連中は、コンペキア王国の騎士――俺たちがワシルアン王国に入ったという情報を得て、ユラの砦に先回りしているらしい。
「ユラの砦はワシルアン王国領じゃないんですか?」
「あの砦は帝国のものだ。我が国側は、ユラの砦の真正面にグルファという砦を構えていたのだが……カーマインとナヤ王国の連合軍により砦が落とされてしまったと報告があった」
おぉう、身内の裏切りで国境を守る砦が崩壊。
それは痛いな。
「だから、そこよりも安全な海路を行くことを勧める」
「ですが殿下。ワシルアン近海は波が荒く、航海には向かないと聞き及んでおります。
岩山が多いワシルアン王国。その周りの海は荒れていて、船を出すのは危険らしい。
そういえば、カーマインに待ち伏せされたレスカンディの渓谷もすごかったな。
「確かに航路は危険だ。だが、ユラの砦を抜けるよりは何倍もマシであろう」
「なぜそこまで警戒を? それほどナヤ王国の騎士は強いのですか?」
それなら、ライデン殿下の配下を数人貸してくれれば対抗できそうな気もするが……
「いや、騎士などどうでもよいのだ」
ライデン殿下が危惧しているのは、こちらを待ち構えるべくユラの砦に集結したナヤ王国の騎士たちなどではないらしい。

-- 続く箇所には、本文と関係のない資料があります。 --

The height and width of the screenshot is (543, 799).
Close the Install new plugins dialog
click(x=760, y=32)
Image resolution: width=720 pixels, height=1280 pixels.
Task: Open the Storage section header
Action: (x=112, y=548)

「ナヤ王国アーマー騎士団も、帝国の警備隊も、決して突破できぬ高い壁ではない。だが、ヤツだけは――ヤツにだけは絶対に手を出してはならぬのだ」
ライデン殿下の額に大粒の汗が浮かぶ。
謁見の間に、ただならぬ緊張感が漂う。
謁見の間を守護する騎士たちの間にも緊張が走っている。
緊張というか動揺……いや、恐怖か?
「我々とて、ただ黙ってカーマインとナヤ王国の連合軍を見過ごしたわけではないのだ」
自国への侵攻を座して見守るしか出来なかったわけがあるのだという。
「我々は見てしまったのだ……大空を舞う、あの悪魔を。……アレは、人間がどうこう出来る相手ではない。あの、大空の青い悪魔は」
そいつは、悠然と空を飛び、高い岩山に囲まれたワシルアン王国に現れた。
一目見ただけで分かる圧倒的な力の差。
生物としての桁が違い過ぎる――と、ライデン殿下は語る。
「ヤツにとっては軽い警告のつもりだったのだろうが……情けなくも、我々は槍を構えることも出来なかった。切っ先を向けようものなら、一瞬で消し炭にされる――本能がそう叫んでいたのだ」
それほど恐ろしい悪魔を見たと、ライデン殿下は言う。
「今、ユラの砦には、その大空の青い悪魔が居座っておるのだ。あの砦を生きて抜けることは不可能。だから、多少危険を冒してでも海路を行くことを進める」
鬼気迫るライデン殿下の訴え。
しかし――
アイリーンを見れば、俺と同じことを考えているのがよく分かった。
「殿下。一つお聞きします」
確認しなければいけない。
「その大空の青い悪魔というのは、巨大なブルードラゴン――ダッドノムトですね?」
俺たちには覚えがある。
大空を悠然と舞う、圧倒的な強さを持つ青いドラゴンに。
「……あぁ。思い出しただけで体が震える。圧倒的な存在だ」
だったら。
「俺たちはそのユラの砦に向かいます」
「なぜだ!? 帝国にダッドノムトがいるのだぞ!? 下手に手を出せば国が滅びるぞ!」
たとえ、敵側にいようと――
「俺たちはその青いドラゴンに会わないといけないんです」
洗脳されているのかもしれない。
ゲームではよくある演出だしな。
でも、どんなことをしてでも迎えに行かなきゃいけないんだ。
「クリュティアは、俺たちの大切な仲間ですから」
俺たちは、少しだけ仮眠を取り日が昇るよりも早く城を出た。
はやる気持ちを抑えきれずに、な。